### Task prompt:
Starting with the line that contains "The image size is (751, 1568)." and stopping after the line that contains "Task: Go to the About CCSI page", return each line below exactly as written, with no others.

[Data records]
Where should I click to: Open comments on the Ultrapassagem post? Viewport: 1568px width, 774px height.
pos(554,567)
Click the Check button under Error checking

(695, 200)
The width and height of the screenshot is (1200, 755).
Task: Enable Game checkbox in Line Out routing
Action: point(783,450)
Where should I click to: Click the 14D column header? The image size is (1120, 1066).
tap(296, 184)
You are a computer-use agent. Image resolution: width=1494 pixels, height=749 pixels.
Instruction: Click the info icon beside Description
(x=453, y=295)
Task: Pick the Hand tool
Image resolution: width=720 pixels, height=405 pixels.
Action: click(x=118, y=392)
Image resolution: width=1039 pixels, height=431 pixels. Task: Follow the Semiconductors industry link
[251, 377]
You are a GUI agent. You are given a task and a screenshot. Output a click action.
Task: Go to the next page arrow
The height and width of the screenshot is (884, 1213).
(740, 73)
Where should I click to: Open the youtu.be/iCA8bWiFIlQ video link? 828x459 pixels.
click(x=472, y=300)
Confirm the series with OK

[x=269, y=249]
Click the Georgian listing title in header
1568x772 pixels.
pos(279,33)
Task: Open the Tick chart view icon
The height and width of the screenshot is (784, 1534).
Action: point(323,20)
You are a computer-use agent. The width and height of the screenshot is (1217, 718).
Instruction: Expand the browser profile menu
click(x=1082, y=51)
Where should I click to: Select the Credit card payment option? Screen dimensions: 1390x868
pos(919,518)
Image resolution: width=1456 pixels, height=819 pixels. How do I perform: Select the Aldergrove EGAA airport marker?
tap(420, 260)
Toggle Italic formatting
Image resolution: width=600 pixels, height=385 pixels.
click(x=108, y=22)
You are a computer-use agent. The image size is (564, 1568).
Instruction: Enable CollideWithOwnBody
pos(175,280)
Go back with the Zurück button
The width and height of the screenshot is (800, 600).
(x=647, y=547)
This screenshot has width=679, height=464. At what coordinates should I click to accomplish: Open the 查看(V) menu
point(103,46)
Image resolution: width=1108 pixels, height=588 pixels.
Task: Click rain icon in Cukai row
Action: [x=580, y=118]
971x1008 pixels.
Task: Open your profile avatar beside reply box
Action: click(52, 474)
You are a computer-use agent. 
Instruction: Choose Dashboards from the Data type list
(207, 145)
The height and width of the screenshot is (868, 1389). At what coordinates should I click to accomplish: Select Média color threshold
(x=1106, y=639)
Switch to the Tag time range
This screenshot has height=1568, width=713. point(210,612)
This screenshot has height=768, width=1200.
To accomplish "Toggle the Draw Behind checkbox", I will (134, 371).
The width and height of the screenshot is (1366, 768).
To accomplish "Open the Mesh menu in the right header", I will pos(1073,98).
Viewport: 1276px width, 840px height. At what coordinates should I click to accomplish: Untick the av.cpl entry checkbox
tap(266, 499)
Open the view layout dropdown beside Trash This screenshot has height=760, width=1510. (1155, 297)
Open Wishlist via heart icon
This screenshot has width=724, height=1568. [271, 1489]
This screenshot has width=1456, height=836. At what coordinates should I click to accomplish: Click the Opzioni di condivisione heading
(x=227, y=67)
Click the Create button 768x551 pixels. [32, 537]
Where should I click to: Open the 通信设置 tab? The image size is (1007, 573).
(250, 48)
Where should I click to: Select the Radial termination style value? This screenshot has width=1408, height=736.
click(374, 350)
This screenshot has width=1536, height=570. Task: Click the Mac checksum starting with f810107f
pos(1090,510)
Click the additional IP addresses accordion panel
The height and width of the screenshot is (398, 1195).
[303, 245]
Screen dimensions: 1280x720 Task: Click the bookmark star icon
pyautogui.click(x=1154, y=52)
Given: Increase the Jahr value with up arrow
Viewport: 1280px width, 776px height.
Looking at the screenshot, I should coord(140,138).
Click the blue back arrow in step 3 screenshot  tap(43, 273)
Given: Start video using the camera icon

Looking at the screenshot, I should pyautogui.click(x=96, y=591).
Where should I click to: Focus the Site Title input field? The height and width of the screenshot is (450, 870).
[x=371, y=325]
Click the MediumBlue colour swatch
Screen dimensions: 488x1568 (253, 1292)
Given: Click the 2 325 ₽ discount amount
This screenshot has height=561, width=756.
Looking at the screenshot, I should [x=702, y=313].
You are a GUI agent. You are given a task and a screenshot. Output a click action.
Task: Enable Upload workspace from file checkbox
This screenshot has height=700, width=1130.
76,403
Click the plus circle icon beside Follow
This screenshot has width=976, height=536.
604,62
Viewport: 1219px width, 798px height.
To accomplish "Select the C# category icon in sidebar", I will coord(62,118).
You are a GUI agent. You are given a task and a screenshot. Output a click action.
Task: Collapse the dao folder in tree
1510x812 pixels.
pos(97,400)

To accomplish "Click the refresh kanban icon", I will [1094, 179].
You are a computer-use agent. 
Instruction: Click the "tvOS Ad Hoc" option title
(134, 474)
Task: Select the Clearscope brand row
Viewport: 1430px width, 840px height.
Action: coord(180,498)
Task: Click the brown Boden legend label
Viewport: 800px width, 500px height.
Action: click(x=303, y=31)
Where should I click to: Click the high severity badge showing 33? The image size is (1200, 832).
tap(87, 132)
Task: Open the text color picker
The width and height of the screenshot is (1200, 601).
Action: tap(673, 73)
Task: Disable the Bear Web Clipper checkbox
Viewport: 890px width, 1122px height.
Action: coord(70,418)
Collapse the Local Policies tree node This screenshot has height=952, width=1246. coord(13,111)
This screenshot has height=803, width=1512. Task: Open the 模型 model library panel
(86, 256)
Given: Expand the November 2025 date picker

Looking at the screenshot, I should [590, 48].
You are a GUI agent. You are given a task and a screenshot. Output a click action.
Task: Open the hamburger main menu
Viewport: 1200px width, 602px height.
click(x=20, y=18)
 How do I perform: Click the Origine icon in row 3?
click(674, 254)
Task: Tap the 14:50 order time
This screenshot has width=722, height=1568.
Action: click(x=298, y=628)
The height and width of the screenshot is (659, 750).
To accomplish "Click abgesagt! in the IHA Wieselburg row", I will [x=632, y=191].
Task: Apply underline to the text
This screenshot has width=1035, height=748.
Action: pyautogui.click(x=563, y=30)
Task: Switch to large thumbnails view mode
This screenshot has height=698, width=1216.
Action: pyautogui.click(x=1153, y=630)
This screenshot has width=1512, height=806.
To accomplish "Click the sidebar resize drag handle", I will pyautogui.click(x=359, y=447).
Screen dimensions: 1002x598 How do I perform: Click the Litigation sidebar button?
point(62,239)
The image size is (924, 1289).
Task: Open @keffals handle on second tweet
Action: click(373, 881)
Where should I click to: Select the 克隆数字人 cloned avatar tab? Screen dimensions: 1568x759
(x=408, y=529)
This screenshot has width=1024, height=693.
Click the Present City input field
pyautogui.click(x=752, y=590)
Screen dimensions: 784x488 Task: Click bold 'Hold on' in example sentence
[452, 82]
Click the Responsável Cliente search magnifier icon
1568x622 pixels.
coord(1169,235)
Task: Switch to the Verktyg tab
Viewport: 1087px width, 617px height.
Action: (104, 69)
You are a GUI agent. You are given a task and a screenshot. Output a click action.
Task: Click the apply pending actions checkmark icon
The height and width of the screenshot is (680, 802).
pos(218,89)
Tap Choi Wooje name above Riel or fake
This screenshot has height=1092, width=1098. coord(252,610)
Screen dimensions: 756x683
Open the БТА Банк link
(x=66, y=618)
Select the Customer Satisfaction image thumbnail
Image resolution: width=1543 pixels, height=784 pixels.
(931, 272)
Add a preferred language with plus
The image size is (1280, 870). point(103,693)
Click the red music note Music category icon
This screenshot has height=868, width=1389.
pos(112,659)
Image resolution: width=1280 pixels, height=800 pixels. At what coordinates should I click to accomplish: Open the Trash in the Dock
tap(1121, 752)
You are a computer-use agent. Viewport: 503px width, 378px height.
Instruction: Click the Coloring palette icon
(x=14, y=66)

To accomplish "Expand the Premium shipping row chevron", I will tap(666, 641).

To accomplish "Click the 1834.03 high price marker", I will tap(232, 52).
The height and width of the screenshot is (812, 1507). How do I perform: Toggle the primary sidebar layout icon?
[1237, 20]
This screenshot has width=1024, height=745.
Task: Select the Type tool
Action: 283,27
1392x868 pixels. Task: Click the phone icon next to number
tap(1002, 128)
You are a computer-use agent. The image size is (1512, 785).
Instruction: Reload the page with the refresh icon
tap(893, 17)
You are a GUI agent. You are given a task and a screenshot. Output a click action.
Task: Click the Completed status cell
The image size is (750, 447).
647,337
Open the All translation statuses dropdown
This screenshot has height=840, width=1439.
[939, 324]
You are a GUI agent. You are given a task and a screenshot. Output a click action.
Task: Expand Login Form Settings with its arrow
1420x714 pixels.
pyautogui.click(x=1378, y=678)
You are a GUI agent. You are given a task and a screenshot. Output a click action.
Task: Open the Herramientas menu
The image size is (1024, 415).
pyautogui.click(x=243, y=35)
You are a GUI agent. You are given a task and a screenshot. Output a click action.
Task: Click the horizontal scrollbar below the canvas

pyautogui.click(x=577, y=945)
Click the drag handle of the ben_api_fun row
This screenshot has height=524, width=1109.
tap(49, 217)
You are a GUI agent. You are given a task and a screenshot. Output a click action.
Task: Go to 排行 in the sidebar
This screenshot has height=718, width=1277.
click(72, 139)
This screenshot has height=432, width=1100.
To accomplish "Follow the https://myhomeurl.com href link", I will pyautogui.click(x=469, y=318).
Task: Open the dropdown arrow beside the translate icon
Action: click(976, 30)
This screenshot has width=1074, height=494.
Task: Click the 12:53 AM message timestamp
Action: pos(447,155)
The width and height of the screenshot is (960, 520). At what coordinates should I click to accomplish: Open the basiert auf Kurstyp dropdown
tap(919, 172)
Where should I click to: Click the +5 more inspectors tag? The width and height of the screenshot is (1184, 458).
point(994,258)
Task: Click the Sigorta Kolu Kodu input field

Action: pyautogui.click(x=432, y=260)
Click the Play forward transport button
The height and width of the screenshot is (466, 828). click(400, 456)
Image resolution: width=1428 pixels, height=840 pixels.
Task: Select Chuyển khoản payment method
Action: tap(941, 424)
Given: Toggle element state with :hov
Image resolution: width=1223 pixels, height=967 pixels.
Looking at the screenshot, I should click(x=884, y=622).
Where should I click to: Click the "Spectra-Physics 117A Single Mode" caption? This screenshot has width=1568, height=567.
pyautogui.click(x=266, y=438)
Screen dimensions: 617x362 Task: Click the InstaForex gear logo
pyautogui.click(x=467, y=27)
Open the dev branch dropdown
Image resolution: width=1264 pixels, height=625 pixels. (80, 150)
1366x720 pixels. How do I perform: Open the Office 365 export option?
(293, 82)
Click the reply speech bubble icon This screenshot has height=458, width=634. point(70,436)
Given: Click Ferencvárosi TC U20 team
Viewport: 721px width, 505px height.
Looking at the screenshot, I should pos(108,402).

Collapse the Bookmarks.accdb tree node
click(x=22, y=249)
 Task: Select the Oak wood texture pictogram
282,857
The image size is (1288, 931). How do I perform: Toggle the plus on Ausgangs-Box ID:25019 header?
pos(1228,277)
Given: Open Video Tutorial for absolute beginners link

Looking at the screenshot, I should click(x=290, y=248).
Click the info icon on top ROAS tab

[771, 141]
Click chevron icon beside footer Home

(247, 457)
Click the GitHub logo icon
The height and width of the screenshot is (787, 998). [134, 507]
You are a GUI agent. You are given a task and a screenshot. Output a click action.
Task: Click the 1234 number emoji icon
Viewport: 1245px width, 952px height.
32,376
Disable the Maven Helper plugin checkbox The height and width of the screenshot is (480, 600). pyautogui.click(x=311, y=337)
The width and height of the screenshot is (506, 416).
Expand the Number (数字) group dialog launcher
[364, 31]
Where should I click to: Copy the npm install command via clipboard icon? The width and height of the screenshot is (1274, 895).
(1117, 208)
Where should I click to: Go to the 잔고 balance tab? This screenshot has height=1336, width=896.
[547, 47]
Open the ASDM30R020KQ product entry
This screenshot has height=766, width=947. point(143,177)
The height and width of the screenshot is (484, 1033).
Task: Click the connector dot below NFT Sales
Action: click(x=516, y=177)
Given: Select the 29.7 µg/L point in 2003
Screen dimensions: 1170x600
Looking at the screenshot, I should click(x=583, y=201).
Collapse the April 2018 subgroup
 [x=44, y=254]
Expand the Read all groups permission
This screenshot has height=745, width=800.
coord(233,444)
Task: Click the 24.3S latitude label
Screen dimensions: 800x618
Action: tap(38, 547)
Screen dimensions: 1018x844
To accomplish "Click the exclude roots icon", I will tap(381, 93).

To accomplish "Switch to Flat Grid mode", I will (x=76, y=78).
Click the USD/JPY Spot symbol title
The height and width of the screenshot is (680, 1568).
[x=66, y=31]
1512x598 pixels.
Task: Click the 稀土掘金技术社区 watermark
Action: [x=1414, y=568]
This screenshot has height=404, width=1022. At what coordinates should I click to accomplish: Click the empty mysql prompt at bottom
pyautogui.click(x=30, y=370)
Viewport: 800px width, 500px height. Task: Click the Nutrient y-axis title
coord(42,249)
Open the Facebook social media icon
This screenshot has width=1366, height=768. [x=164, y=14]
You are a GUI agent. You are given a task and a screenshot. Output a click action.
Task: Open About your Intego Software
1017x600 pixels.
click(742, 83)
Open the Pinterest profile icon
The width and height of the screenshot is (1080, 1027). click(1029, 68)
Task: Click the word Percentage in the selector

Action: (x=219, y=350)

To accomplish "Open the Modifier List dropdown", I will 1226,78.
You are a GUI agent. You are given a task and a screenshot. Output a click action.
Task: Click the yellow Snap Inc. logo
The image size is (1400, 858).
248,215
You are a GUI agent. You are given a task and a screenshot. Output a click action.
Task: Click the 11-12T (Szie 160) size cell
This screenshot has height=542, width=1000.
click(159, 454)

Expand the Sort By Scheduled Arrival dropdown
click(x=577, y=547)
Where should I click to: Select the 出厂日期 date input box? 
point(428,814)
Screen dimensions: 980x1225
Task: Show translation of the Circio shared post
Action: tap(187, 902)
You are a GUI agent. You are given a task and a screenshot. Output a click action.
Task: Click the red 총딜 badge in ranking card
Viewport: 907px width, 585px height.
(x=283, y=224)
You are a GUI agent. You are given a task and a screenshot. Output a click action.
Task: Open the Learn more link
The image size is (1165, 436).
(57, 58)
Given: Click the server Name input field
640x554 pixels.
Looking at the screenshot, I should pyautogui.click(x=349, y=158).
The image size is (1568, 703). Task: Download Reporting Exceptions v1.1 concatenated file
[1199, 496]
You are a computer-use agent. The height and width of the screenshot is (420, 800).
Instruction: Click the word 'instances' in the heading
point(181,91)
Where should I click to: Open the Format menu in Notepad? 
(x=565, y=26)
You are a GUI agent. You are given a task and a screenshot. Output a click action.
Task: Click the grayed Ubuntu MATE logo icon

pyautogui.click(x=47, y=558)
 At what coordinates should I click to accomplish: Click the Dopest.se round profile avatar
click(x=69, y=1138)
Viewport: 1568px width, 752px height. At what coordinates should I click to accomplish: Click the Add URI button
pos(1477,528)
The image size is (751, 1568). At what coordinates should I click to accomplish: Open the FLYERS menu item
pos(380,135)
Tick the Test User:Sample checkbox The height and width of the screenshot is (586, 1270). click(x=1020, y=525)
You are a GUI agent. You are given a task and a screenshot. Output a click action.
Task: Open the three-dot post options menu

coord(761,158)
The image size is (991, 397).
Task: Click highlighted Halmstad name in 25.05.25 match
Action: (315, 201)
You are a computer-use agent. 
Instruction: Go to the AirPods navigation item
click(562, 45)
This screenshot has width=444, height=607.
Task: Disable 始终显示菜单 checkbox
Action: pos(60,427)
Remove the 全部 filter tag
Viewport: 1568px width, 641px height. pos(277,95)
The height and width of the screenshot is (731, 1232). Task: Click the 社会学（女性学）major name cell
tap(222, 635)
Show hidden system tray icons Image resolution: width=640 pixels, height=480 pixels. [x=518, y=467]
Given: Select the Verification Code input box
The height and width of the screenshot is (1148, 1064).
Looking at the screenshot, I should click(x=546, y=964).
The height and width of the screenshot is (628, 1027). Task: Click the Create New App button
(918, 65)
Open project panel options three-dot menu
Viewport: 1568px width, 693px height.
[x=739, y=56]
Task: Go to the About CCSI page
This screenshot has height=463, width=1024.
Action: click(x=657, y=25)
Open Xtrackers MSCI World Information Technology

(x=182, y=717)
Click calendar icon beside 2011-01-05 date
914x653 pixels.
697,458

### Output for this exercise:
The image size is (751, 1568). At what coordinates should I click to accomplish: Open the FLYERS menu item
pos(380,135)
Tick the Test User:Sample checkbox The height and width of the screenshot is (586, 1270). click(x=1020, y=525)
You are a GUI agent. You are given a task and a screenshot. Output a click action.
Task: Open the three-dot post options menu

coord(761,158)
The image size is (991, 397).
Task: Click highlighted Halmstad name in 25.05.25 match
Action: (315, 201)
You are a computer-use agent. 
Instruction: Go to the AirPods navigation item
click(562, 45)
This screenshot has width=444, height=607.
Task: Disable 始终显示菜单 checkbox
Action: pos(60,427)
Remove the 全部 filter tag
Viewport: 1568px width, 641px height. pos(277,95)
The height and width of the screenshot is (731, 1232). Task: Click the 社会学（女性学）major name cell
tap(222, 635)
Show hidden system tray icons Image resolution: width=640 pixels, height=480 pixels. [x=518, y=467]
Given: Select the Verification Code input box
The height and width of the screenshot is (1148, 1064).
Looking at the screenshot, I should click(x=546, y=964).
The height and width of the screenshot is (628, 1027). Task: Click the Create New App button
(918, 65)
Open project panel options three-dot menu
Viewport: 1568px width, 693px height.
[x=739, y=56]
Task: Go to the About CCSI page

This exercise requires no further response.